| PROBLEM TO WORK ON |
The exercise calls for a faithful copy of all the data.
------------------------------------------------
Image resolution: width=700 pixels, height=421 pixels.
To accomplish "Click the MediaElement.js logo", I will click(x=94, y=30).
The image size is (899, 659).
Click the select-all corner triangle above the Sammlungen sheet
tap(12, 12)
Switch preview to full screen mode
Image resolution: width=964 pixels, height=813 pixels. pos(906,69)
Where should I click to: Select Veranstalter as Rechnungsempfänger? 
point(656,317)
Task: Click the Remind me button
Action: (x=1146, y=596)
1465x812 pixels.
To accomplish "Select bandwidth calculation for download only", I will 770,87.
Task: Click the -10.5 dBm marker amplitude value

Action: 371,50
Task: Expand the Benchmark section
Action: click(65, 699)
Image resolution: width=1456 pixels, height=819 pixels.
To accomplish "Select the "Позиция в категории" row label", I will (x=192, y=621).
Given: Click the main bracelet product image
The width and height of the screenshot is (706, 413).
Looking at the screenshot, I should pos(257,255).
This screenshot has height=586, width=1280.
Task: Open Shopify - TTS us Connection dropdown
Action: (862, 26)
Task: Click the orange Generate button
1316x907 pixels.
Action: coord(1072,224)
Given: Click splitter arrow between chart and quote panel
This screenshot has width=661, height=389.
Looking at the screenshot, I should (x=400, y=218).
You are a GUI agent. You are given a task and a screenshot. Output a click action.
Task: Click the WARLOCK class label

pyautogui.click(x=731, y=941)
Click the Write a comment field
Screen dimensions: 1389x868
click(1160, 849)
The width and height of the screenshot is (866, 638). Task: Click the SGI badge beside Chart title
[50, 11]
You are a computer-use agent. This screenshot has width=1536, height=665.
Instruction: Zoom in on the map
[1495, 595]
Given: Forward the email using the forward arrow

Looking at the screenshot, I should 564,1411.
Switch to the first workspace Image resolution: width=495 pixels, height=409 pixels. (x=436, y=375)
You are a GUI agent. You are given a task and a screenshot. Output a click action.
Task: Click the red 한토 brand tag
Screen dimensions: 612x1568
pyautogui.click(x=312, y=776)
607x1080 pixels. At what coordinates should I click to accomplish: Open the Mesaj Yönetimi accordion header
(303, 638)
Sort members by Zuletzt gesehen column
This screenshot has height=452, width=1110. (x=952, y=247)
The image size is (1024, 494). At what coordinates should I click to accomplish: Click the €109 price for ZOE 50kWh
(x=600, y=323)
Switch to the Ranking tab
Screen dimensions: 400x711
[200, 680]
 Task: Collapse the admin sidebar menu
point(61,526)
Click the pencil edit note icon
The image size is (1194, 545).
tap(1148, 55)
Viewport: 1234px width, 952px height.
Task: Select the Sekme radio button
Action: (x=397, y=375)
------------------------------------------------
| SOLUTION FOR THIS EXERCISE |
Image resolution: width=700 pixels, height=421 pixels.
To accomplish "Click the MediaElement.js logo", I will click(x=94, y=30).
The image size is (899, 659).
Click the select-all corner triangle above the Sammlungen sheet
tap(12, 12)
Switch preview to full screen mode
Image resolution: width=964 pixels, height=813 pixels. pos(906,69)
Where should I click to: Select Veranstalter as Rechnungsempfänger? 
point(656,317)
Task: Click the Remind me button
Action: (x=1146, y=596)
1465x812 pixels.
To accomplish "Select bandwidth calculation for download only", I will 770,87.
Task: Click the -10.5 dBm marker amplitude value

Action: 371,50
Task: Expand the Benchmark section
Action: click(65, 699)
Image resolution: width=1456 pixels, height=819 pixels.
To accomplish "Select the "Позиция в категории" row label", I will (x=192, y=621).
Given: Click the main bracelet product image
The width and height of the screenshot is (706, 413).
Looking at the screenshot, I should pos(257,255).
This screenshot has height=586, width=1280.
Task: Open Shopify - TTS us Connection dropdown
Action: (862, 26)
Task: Click the orange Generate button
1316x907 pixels.
Action: coord(1072,224)
Given: Click splitter arrow between chart and quote panel
This screenshot has width=661, height=389.
Looking at the screenshot, I should (x=400, y=218).
You are a GUI agent. You are given a task and a screenshot. Output a click action.
Task: Click the WARLOCK class label

pyautogui.click(x=731, y=941)
Click the Write a comment field
Screen dimensions: 1389x868
click(1160, 849)
The width and height of the screenshot is (866, 638). Task: Click the SGI badge beside Chart title
[50, 11]
You are a computer-use agent. This screenshot has width=1536, height=665.
Instruction: Zoom in on the map
[1495, 595]
Given: Forward the email using the forward arrow

Looking at the screenshot, I should 564,1411.
Switch to the first workspace Image resolution: width=495 pixels, height=409 pixels. (x=436, y=375)
You are a GUI agent. You are given a task and a screenshot. Output a click action.
Task: Click the red 한토 brand tag
Screen dimensions: 612x1568
pyautogui.click(x=312, y=776)
607x1080 pixels. At what coordinates should I click to accomplish: Open the Mesaj Yönetimi accordion header
(303, 638)
Sort members by Zuletzt gesehen column
This screenshot has height=452, width=1110. (x=952, y=247)
The image size is (1024, 494). At what coordinates should I click to accomplish: Click the €109 price for ZOE 50kWh
(x=600, y=323)
Switch to the Ranking tab
Screen dimensions: 400x711
[200, 680]
 Task: Collapse the admin sidebar menu
point(61,526)
Click the pencil edit note icon
The image size is (1194, 545).
tap(1148, 55)
Viewport: 1234px width, 952px height.
Task: Select the Sekme radio button
Action: (x=397, y=375)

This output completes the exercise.